Our analysis confirms the observations of other centers that despite severe clinical course of NP in children, the prognosis is good. No deaths occurred in our study group. Likewise, favorable outcome has been demonstrated in three other respective large series which included 80, 41, and 21 patients (Lemaître et al. 2013; Sawicki et al. 2008; Wong et al. 2000). However, as some fatal cases have been also reported, one should be aware of the risk of death due to NP (Al-Saleh et al. 2008; Hacimustafaoglu et al. 2004). Li et al. (2011) have reviewed the factors associated with increased risk of fatal outcome in patients with community-acquired NP caused by Staphylococcus aureus and found that influenza-like symptoms, hemoptysis, and leucopenia are the predictors of unfavorable prognosis. As adolescent patients represented only 10 % of the study group, these findings should not be directly extrapolated to the entire pediatric population.

- **Records supplied**
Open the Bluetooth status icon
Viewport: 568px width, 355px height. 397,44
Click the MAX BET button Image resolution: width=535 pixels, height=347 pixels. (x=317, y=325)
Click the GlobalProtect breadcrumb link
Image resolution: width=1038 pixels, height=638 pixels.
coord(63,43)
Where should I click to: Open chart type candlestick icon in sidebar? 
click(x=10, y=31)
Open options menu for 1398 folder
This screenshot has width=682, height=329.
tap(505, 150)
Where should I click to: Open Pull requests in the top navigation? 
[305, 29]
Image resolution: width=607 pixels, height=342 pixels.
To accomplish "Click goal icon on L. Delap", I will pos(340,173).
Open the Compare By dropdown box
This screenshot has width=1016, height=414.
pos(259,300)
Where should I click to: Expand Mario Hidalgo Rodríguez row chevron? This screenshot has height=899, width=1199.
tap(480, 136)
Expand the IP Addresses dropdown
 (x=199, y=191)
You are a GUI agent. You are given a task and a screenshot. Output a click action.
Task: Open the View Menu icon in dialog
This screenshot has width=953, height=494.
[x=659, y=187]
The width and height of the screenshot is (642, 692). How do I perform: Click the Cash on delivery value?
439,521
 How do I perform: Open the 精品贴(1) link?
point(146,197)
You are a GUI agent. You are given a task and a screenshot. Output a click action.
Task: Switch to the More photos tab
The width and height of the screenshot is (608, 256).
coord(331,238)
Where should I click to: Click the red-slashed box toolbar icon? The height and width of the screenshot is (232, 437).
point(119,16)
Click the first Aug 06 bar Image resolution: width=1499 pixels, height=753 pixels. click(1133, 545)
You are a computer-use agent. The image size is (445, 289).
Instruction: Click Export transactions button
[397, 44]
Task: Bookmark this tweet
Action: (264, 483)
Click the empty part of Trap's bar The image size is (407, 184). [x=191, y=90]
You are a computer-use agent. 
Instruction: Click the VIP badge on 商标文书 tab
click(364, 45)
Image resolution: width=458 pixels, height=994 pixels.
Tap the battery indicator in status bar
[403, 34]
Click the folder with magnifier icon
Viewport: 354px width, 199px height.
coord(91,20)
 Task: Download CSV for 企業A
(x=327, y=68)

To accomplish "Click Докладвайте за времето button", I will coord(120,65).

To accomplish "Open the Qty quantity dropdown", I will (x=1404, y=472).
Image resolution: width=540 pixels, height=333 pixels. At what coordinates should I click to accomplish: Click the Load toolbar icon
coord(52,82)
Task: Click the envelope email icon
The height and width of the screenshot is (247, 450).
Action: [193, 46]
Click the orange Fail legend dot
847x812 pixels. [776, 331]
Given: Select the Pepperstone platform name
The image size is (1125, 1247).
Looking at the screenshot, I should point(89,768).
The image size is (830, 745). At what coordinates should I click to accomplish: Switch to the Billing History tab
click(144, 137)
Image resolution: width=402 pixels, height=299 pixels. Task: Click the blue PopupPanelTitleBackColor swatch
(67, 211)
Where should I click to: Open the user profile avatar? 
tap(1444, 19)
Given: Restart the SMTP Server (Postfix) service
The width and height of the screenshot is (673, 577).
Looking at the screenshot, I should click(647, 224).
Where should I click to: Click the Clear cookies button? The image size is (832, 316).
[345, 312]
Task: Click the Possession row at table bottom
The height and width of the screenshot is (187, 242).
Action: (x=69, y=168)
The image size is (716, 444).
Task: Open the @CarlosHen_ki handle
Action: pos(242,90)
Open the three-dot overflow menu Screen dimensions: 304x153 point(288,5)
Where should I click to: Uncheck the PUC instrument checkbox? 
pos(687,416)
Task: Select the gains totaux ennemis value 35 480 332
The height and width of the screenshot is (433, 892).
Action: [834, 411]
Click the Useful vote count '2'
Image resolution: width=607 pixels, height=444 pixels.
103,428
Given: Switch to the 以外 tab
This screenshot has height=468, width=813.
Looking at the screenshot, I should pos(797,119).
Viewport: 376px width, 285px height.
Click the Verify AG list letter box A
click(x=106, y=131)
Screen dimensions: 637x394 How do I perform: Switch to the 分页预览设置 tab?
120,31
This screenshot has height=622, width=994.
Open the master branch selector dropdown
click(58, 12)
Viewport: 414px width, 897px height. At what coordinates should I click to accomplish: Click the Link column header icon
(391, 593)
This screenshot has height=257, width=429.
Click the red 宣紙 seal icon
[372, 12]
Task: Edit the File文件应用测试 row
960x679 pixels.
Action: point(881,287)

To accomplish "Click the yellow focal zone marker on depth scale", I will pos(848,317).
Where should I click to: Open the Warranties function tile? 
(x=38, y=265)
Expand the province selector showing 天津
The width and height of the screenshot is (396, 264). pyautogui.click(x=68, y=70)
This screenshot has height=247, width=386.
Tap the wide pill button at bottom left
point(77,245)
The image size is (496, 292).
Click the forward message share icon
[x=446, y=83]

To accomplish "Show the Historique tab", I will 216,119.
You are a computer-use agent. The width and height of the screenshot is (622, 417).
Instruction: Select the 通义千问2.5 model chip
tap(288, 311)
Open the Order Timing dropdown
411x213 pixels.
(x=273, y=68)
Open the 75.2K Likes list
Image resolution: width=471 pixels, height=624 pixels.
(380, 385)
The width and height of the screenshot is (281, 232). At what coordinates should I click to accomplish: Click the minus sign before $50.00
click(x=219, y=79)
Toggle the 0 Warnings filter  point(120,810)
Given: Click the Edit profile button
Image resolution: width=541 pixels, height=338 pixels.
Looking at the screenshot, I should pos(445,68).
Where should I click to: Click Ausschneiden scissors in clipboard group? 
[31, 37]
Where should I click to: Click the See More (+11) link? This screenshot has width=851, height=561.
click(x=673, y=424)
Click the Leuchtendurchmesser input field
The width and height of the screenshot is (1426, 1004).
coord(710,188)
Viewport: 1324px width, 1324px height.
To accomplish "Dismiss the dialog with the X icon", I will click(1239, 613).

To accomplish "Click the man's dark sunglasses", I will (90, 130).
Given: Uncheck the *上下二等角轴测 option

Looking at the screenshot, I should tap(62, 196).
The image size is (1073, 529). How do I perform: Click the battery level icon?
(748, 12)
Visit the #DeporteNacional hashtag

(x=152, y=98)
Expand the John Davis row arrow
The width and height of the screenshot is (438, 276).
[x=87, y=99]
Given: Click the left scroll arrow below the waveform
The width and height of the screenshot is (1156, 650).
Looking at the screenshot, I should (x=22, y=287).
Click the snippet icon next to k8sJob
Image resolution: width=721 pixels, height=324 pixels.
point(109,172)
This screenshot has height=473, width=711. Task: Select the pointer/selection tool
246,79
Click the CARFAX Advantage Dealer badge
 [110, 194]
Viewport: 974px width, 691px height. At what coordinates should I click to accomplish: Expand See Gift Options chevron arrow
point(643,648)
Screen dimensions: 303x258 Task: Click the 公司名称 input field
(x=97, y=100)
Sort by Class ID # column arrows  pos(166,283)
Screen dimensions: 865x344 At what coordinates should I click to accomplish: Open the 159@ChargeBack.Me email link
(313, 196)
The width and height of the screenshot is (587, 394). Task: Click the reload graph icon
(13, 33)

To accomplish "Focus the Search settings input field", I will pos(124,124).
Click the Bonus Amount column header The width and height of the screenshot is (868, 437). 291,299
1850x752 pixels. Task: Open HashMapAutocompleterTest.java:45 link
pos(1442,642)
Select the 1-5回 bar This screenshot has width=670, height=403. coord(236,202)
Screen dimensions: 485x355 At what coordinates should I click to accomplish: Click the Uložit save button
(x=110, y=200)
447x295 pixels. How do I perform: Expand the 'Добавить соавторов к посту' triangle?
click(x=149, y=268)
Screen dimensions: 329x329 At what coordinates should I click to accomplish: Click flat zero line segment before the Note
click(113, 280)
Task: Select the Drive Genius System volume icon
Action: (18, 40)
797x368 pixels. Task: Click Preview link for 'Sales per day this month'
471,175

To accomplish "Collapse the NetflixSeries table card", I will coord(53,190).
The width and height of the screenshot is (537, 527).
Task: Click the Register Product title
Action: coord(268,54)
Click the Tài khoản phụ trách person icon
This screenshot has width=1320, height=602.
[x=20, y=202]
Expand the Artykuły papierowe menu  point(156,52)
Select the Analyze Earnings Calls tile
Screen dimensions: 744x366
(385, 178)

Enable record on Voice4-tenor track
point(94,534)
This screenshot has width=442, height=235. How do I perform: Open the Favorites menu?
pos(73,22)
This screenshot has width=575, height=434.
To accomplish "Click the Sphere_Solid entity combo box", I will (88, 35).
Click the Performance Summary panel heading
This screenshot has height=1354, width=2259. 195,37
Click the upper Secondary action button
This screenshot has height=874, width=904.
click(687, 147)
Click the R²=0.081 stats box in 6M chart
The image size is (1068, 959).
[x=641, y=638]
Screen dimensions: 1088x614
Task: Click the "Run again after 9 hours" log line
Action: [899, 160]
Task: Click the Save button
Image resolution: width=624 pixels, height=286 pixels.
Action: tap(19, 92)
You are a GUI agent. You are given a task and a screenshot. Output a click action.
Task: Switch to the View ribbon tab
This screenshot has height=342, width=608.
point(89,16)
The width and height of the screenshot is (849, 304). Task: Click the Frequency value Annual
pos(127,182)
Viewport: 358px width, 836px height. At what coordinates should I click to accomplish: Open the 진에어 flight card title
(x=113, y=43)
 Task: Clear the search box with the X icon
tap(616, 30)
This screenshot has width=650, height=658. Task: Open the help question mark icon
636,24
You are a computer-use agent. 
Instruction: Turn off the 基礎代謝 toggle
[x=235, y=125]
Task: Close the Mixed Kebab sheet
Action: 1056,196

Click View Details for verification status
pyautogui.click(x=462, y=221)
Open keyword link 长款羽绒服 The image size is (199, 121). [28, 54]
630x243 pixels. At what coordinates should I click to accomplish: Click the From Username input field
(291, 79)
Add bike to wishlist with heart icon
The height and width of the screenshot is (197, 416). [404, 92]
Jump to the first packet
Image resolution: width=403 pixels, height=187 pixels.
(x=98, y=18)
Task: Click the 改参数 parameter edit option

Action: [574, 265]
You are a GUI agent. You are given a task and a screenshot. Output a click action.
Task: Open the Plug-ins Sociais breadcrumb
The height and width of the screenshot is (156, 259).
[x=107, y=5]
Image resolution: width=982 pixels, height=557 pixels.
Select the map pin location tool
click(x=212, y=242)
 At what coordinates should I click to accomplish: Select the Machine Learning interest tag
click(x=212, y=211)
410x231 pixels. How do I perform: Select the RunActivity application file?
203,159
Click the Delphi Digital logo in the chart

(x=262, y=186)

- **What you will do**
**A.** In the passage on NP prognosis in children, why should the findings of Li et al. (2011) not be applied directly to all pediatric patients? Answer in one to three sentences.
**B.** According to the passage on NP prognosis in children, what predictors of unfavorable prognosis did Li et al. (2011) find?
**C.** Continue the passage on NP prognosis in children from its last sentence.

- **Outputs for the tasks**
**A.** Adolescents made up only 10 % of the group Li et al. studied. Because of that, their findings should not be applied directly to the whole pediatric population.

**B.** Influenza-like symptoms, hemoptysis, and leucopenia.

**C.**
There are data suggesting that early surgical resection of the affected lung might be associated with less favorable outcome. In a study by Westphal et al. (2010), the mortality rate in 20 children who underwent surgical intervention was as high as 20 %. A high percentage of complications after surgery was also reported with BPF being the most common (4 children – 20 %). Further studies on the relationship between surgical lung resection and outcome in children with NP are warranted. According to some larger series, including the present study group, adequate conservative treatment results in a very low mortality rate; surgical lung resection should thus be limited to a very small number of carefully selected cases.

To conclude, the present study shows that NP affects mainly immunocompetent children with no underlying disorders and the most common causative organism is Streptococcus pneumoniae. Although, the clinical course of NP is usually complicated by PPE/empyema. BPF and pneumothorax, the entity and its complications can be successfully treated with antibiotics and pleural drainage without major surgical intervention.